Танк взревел, выполз на пригорок, на мгновенье остановился, словно выискивая что-то хищным стволом-хоботом, и, низко пригнувшись и подминая под себя кустарник, понесся опушкой рощи к тусклой кромке заката, и Горохову казалось, что сквозь рев мотора он слышит, как на гудящую броню сыплются желтым дождем еще живые листья.

Неожиданно левым боком танк налетел на дерево. Береза не хотела умирать, она тоскливо заскрипела, словно застонала. Но танк зарычал еще сильнее и тоже подмял ее под себя. И опять на ревущую броню сыпались листья.

— Куда смотришь?! — зло закричал Горохов водителю. — Беру управление…

…Горохов бросал танк из стороны в сторону, старался петлять между деревцами. Когда это не удавалось, стискивал зубы и закрывал глаза, в ушах висел печальный шорох сыплющихся листьев.

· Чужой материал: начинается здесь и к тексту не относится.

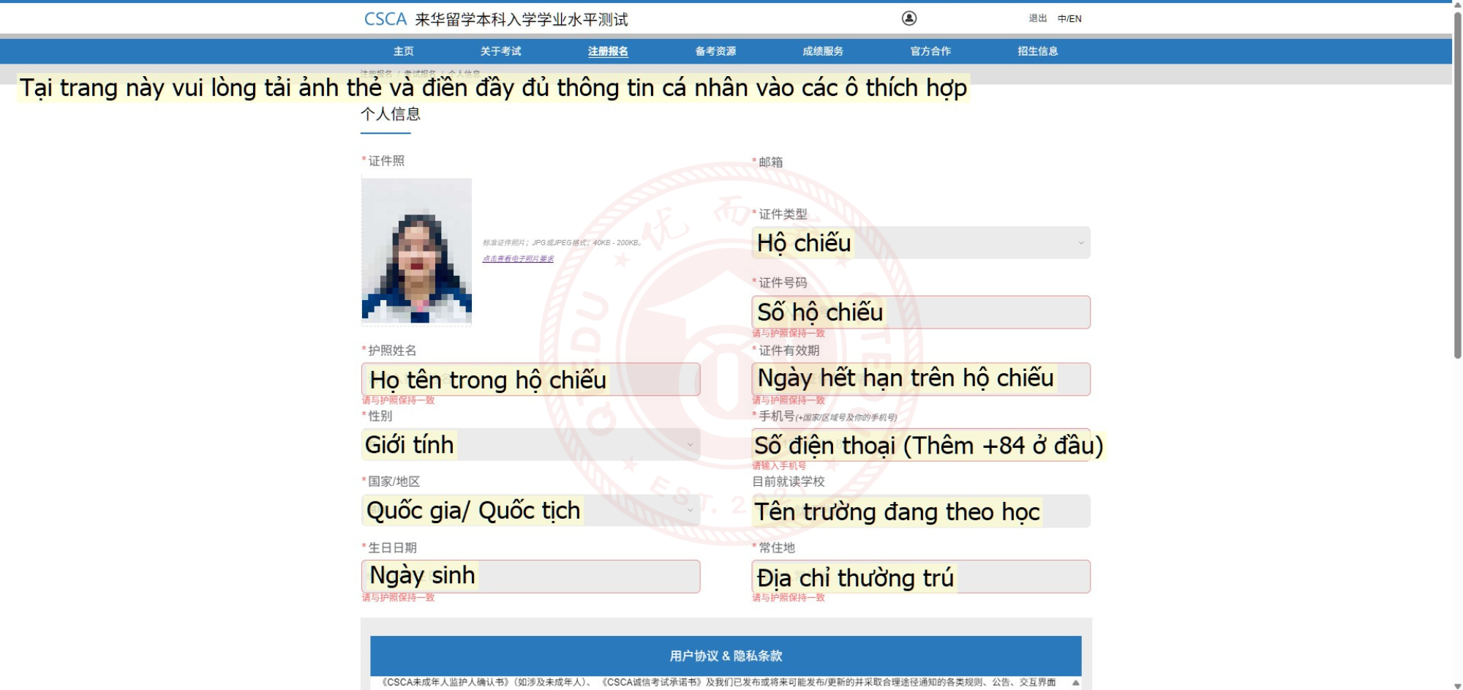
Task: Go to 主页 home menu item
Action: (x=403, y=51)
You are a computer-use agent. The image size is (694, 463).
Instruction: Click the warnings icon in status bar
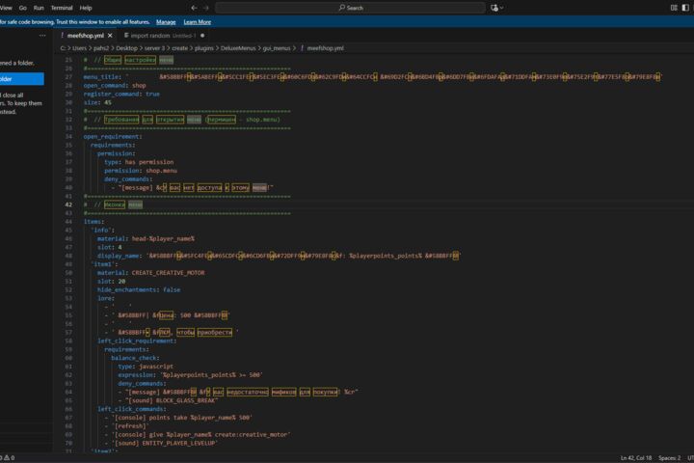tap(7, 457)
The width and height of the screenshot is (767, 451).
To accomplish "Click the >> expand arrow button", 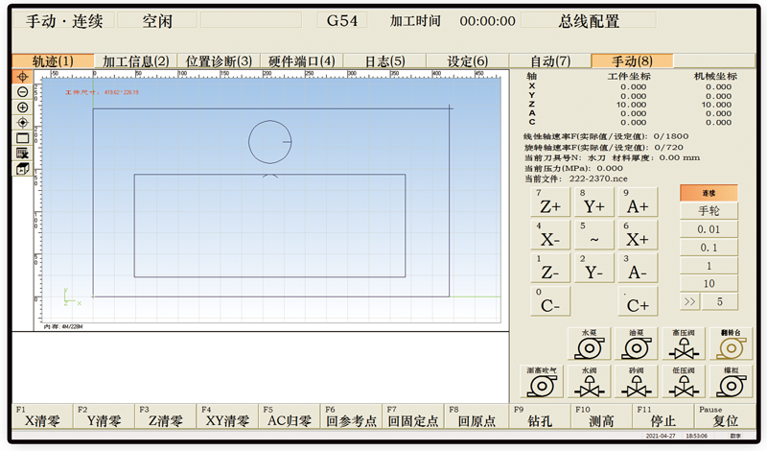I will click(x=690, y=301).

Вдруг в наушниках резкий, словно металлический скрежет, голос:

— Пятнадцатый! Пятнадцатый! Я — первый! Пятнадцатый! — командир полка уже кричал. — Вы слышите меня?

— Да! — равнодушно отозвался Горохов.

— Что значит «да»? Какого черта вы мечетесь из стороны в сторону? Мешаете другим машинам. Зря вас считают лучшим экипажем. Проснитесь, лейтенант!

— Слушаюсь!

Но рация командира полка все еще не отключалась.

Неожиданно для себя, нарушая всякие уставы, Горохов спросил:

— Куда это мы, Иван Трифонович?

Спросил — и испугался.

Горохов даже в обыденной жизни никогда не называл командира полка по имени и отчеству, хотя право на это имел: тот в свое время воевал вместе с его умершим несколько лет тому назад от ран отцом и сам ходатайствовал, чтобы Горохов-младший попал к нему в полк.